The goal is to get something like a half a million trucks off local roads, the George Washington Bridge and Verrazano Bridge.
“The enhanced car float and the rail tunnel alternative were the strongest in terms of advancing the goals of the overall project,” said Mark Hoffer, Director of New Port Initiatives for the Port Authority. “The other alternatives all appeared to us as raising the possibilities of consequences or impacts that might be significant and difficult to mitigate.”
The advantage of the rail car float option is that it is already up and running and has been expanding since the Port Authority bought this property in 2008.
Officials project a 37 percent growth in cargo activity over the next 20 years. The Port Authority’s Environmental Impact Statement is getting a thumbs up from environmentalists. Jeff Tittel is with the NJ chapter of the Sierra Club.
“I think the barge proposal is, at best, a stop-gap until a tunnel is built,” he said. “A tunnel makes the most sense. It’s the best way to not only move goods throughout the region but it gets a lot of trucks off the road. You have to understand that one train going through the tunnel to Brooklyn will take a thousand trucks off the roads.”
The problem with the tunnel option is cost. It’s estimated to cost between $7 billion and $10 billion. Expansion of the rail car float option will be around $100 million. Both plans would rely on heavy federal subsidies and with calls for a new Port Authority commuter tunnel growing louder, the feds might be loathe to help bankroll both.
“Will it be easy to get the money? It never is. Not when you’re talking about that kind of a figure,” admitted Hoffer. “But we feel this is an important issue. We feel it is right up there with the importance of a passenger tunnel.
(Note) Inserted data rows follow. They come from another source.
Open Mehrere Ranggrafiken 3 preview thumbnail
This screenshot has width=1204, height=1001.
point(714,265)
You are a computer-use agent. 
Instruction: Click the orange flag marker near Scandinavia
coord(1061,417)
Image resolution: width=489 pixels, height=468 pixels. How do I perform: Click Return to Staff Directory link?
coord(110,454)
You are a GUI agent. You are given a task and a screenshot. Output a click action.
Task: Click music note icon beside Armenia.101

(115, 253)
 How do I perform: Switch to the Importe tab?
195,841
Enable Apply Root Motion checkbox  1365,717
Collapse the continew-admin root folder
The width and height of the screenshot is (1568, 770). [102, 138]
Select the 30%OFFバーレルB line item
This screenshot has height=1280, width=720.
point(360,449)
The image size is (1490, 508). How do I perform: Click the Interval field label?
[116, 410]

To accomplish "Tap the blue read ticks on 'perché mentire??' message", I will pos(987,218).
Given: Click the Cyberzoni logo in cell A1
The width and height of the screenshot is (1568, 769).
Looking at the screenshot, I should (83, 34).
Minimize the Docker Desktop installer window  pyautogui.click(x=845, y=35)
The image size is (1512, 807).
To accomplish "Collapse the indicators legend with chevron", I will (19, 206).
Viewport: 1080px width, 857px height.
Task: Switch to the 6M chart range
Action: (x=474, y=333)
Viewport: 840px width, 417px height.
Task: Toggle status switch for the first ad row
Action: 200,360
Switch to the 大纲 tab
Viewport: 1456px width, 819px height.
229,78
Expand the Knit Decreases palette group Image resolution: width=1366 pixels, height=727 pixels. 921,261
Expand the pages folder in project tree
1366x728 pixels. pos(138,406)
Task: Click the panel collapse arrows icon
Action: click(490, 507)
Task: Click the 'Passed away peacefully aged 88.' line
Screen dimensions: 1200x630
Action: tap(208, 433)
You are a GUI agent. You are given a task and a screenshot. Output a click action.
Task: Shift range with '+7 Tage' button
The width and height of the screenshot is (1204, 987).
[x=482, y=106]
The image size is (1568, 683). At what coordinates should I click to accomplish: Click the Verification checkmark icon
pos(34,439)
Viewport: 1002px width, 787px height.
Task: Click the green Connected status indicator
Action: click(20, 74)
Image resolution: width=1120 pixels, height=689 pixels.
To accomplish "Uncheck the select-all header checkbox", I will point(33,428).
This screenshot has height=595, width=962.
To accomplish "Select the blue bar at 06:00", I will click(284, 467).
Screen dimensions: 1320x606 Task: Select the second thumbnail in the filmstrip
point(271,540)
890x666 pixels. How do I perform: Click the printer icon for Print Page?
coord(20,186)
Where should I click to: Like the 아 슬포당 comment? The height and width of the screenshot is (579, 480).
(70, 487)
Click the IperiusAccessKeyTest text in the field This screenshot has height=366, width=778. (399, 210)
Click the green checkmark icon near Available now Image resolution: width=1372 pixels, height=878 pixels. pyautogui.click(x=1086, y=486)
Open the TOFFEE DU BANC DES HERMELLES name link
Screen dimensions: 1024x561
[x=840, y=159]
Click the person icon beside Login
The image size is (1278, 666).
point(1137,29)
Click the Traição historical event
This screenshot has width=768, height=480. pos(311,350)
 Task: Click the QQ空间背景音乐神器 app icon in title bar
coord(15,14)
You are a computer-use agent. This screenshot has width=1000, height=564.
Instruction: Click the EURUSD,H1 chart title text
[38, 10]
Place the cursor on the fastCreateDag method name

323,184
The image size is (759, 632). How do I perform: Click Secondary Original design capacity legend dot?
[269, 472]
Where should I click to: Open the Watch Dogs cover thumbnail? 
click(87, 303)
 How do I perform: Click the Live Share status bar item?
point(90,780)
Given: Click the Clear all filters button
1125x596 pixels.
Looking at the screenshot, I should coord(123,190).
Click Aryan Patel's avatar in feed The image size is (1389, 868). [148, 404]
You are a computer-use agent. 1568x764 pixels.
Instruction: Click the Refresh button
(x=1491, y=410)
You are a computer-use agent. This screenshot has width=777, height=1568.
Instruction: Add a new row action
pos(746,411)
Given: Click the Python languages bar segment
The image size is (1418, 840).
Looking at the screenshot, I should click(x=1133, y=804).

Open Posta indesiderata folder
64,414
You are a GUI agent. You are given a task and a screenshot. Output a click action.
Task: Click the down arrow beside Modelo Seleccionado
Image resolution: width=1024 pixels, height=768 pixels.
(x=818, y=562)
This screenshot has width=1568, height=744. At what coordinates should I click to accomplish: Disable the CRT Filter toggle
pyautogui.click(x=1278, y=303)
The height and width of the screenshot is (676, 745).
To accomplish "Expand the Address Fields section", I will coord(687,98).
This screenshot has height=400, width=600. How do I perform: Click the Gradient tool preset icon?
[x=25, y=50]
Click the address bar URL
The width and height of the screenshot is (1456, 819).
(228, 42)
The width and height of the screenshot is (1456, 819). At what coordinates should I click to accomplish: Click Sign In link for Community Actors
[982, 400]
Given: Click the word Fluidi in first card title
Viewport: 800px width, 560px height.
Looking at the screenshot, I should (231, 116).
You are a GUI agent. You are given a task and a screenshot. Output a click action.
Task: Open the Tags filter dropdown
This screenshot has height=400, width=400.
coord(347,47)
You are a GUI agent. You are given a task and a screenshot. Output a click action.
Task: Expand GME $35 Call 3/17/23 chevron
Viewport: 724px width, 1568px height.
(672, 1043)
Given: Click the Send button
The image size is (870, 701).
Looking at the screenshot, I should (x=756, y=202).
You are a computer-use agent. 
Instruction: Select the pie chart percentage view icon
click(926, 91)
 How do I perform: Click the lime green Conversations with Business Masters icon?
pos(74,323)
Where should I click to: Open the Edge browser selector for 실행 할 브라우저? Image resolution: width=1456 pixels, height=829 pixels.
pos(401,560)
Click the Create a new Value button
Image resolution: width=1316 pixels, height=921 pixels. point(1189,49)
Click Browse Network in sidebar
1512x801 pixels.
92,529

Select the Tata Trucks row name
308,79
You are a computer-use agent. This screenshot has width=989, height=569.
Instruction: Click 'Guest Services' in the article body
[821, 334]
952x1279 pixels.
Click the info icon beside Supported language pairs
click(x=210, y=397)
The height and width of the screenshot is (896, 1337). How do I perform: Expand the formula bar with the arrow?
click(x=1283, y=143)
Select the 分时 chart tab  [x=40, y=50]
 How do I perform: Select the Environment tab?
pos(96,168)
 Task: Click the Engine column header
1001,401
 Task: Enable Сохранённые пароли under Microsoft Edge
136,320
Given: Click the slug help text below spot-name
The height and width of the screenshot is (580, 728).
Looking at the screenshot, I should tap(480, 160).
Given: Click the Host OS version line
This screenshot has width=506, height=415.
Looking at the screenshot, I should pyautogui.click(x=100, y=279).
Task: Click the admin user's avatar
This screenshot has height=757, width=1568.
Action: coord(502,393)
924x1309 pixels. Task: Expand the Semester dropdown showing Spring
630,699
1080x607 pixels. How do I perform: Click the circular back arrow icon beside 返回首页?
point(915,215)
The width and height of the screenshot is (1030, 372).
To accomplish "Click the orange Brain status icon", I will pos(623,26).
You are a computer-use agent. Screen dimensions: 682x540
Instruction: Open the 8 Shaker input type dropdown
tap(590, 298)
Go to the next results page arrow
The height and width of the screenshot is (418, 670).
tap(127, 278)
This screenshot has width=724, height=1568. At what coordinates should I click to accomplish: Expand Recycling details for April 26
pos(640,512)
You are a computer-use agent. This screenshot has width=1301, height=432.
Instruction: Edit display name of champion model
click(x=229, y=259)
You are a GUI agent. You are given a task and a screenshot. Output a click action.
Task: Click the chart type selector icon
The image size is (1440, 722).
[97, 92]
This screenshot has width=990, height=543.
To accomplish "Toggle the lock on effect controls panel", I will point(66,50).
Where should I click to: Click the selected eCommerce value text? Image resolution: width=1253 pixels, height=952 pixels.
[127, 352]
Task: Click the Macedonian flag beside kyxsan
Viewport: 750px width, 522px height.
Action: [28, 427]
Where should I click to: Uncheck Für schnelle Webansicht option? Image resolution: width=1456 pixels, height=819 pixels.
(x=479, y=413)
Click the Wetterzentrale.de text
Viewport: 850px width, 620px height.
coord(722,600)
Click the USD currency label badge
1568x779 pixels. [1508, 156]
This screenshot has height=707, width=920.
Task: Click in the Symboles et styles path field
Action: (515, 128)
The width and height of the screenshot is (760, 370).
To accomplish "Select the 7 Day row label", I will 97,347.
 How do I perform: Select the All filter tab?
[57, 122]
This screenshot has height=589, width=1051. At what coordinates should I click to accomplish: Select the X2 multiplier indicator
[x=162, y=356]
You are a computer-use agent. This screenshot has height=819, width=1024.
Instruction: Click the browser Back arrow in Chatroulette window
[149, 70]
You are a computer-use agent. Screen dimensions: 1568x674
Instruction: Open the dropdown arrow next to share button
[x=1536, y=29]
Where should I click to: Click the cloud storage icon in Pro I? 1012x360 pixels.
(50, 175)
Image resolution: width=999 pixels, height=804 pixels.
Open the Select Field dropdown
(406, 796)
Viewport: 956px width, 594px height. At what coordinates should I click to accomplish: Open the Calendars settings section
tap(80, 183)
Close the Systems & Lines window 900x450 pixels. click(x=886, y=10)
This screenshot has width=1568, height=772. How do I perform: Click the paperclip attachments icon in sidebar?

The situation is not going to get better, it can only get worse.”
Meanwhile, residents in Jersey City’s Greenville neighborhood say they’re opposed to either option. Getting hundreds of thousands of trucks off the roads sounds great, they say, but not if it means a majority of them are going to be rerouted through this neighborhood, which already hosts a natural gas pipeline nearby and ever-expanding Conrail operations.
“It seems like they’re always trying to put things that are hazardous or are gonna make a problem in Greenville and that’s been the history of minority and poor communities, for decades,” said Jersey City resident Bill Vasil. “You know when you wanna site something, you’re not gonna site something where the rich people or the middle class live. You’re gonna put it in the poor communities where the minorities are, where they assume they’re not gonna complain and they can go ahead and do whatever they wanna do.”
The Port Authority says this is all very preliminary. There’s still a Phase II environmental impact plan to put together and then years before funding is lined up, land is acquired and other hurdles are cleared. But, residents here say that, when it comes to projects like this, they have to act now or regret their situation later.